The supplement was titled "Innovations" and was, according to the cover, focused on the "power consumption crisis" in data centers.
But, interestingly, on Page 18 (a very good number) there's a two-page article titled "Banking scandals prod companies to rethink risk policies."
The article started off by citing an incident at Wachovia in the US and another with France's Societe Generale.
Why would a Ziff-Davis publication concern itself with risk management? Good question, but a pull head on Page 19 explains that "software and technology in general is really only as good as the people who use them."
So we know Z-D's interest is software.
The article focuses on Governance, Risk, and Compliance (GRC) software, but there are some Enterprise Risk Management (ERM)/Business Continuity (BC) nuggets worth mining.
For example, the article by Renee Boucher Ferguson, notes that a Deloitte study (financed by what interest group - always ask that question when citing any survey) found while banks have made "considerable progress" in increasing compliance management across the different parts of their business, there still is a lot of fragmentation and duplication of efforts.
Why fragmentation and duplication of efforts?
The Deloitte survey, the article continues, suggests that the reason for this is that initiatives often are managed on a case-by-case basis, based on a specific (and looming) regulations [sic] - an approach that leads to siloed initiatives.
Richard Speer, Speer & Associates CEO, adds that "most financial institutions want to understand what their risk exposure is on an ongoing basis. But the fact is that most don't have any particular knowledge of what is going on day-to-day in a particular business unit."
Narina Sippy, SVP/GM of SAP's GRC group, adds "Software and technology in general is really only as good as the people who use them, and as good or strong as the corporate commitment and the cultural willingness to embrace the technology that is put into place. (Emphasis mine.)
"Sometimes," Sippy continues, "it's change management (issues), sometimes it's cultural. If these are not aligned, the software is not going to be as effective as it could be."
Jeremy Roche, Coda CEO, claims that "The thing about properly designed (GRC) systems is that once they're designed, they don't make mistakes. People make mistakes."
I think Sippy is closer to the truth by noting that there are people issues to be considered. As for as Roche's comment that systems don't make mistakes, my only comment is "programmers make mistakes (GIGO) and software can be fooled - the word 'hacker' comes to mind."
From the perspective of an Enterprise Risk Management practitioner, I think there are several telling sentences in the article.
First and foremost, "an approach that leads to siloed initiatives". The only - repeat only - way to avoid the "siloed" approach is to have an enterprise - holistic, all-inclusive - risk management (business continuity if you prefer, albeit there can be a difference) program. Note I wrote "program" - an on-going process - and neither "plan" nor "project" both of which have start and, unfortunately, end times.
Almost every organization is made up of silos. That's the nature of functional units, be they "business" (profit centers) or "resource" (e.g., Facilities, HR, IT).

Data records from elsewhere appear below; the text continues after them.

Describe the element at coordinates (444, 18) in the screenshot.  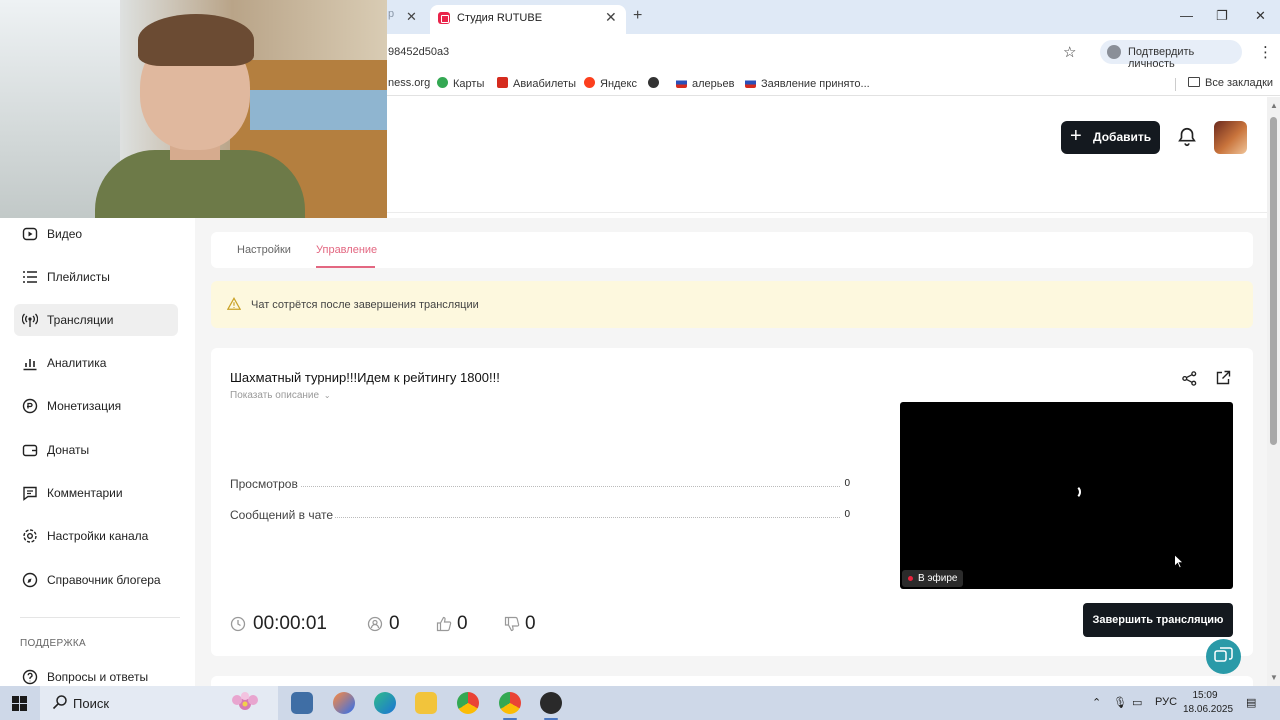
I see `rutube-favicon-icon` at that location.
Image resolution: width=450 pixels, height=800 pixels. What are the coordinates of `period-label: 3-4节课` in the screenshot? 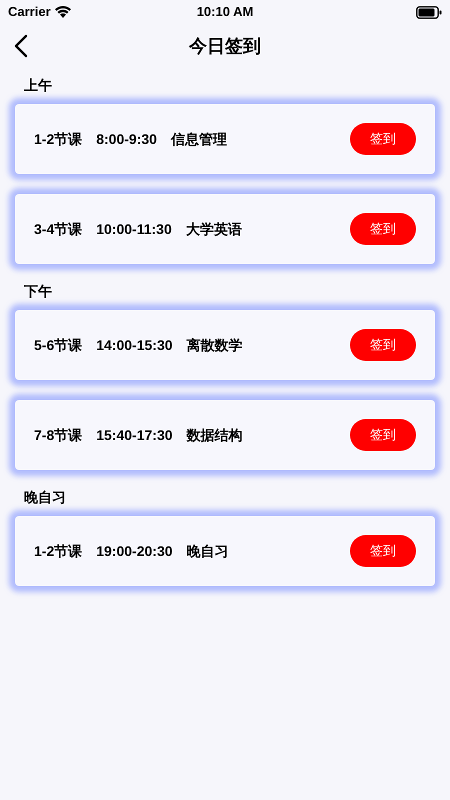 It's located at (58, 229).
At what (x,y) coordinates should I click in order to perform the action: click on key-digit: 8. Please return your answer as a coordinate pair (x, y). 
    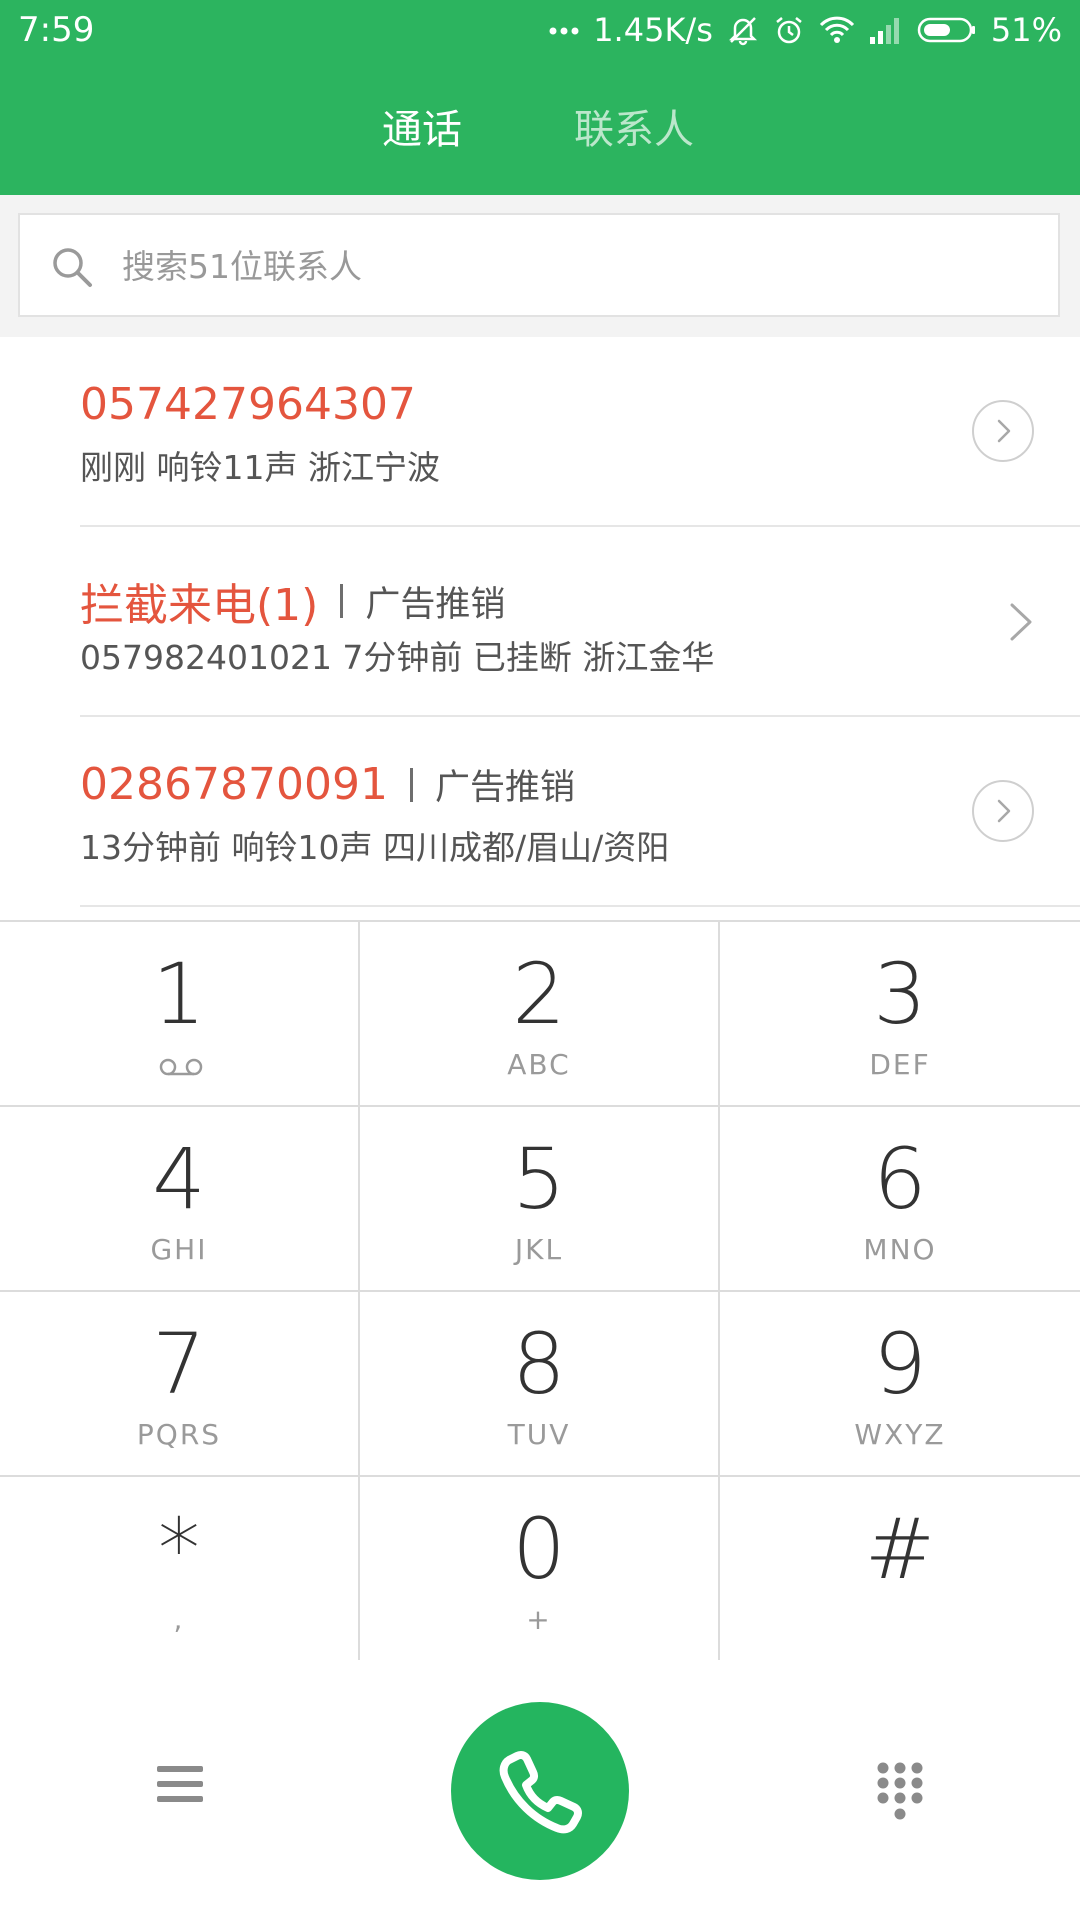
    Looking at the image, I should click on (539, 1364).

It has been my experience that with few exceptions, most personnel have little idea of what transpires before a "transaction" (for want of a better term) lands on their desk or after it is passed on to the next "silo." Unlike a functional unit exercise, the enterprise program follows a process from beginning to end, and identifies all interdependencies, both internal and external.
The other thing that had me nodding my head up and down in full agreement with the writer is the statement that anything - in this case software - "really is only as good as the people who use them, and as good or strong as the corporate commitment and the cultural willingness to embrace the technology that is put into place."
Lacking "corporate commitment" assures that any Enterprise Risk Management program is doomed; failure is assured. The commitment must be on-going and come from the highest level; the sponsor must be an 800-pound gorilla in the organization, someone who has fiduciary responsibility and who is perceived to be an honest broker when the inevitable internecine conflicts occur.
I doubt the article was intended to promote Enterprise Risk Management, but it did point out several reasons why Enterprise Risk Management is really the best tool to avoid or at least mitigate the problems encountered by Wachovia and Societe Generale, but by all manner of risks to the organization, both from within and from without.